> _Exercise task_
Rewrite the part of the records that opens with the line containing "The width and" and closes with the line containing "click(561, 645)", with "sound card" changed to "network" and everything else left as it is.

===== Data lines

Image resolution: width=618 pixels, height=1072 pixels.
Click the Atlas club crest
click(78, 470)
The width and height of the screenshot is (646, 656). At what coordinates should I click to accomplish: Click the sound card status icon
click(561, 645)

==========
===== Data lines

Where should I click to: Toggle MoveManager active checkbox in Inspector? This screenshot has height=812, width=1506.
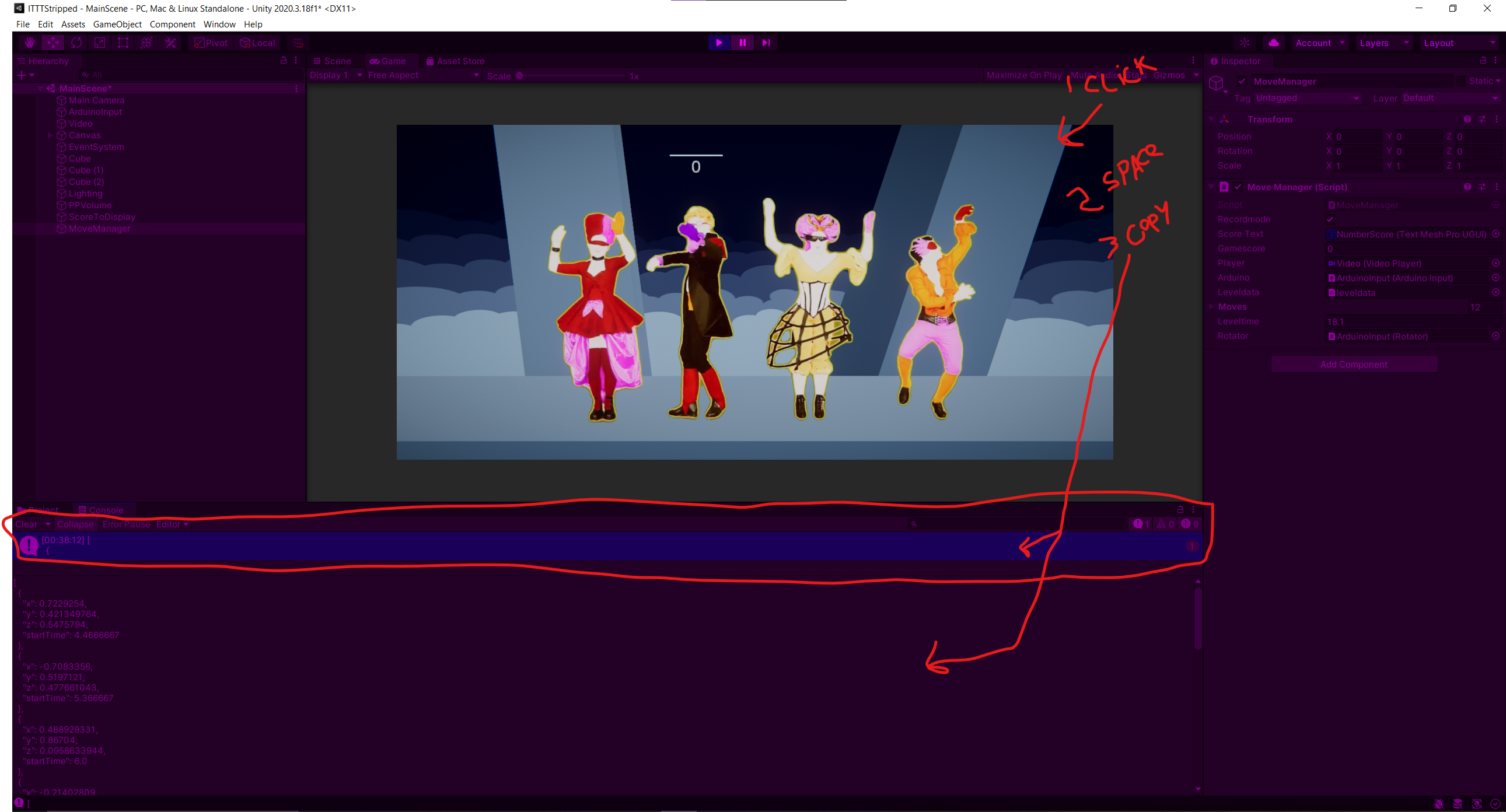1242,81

==========

> _Output of the task_
The width and height of the screenshot is (646, 656). At what coordinates should I click to accomplish: Click the network status icon
click(561, 645)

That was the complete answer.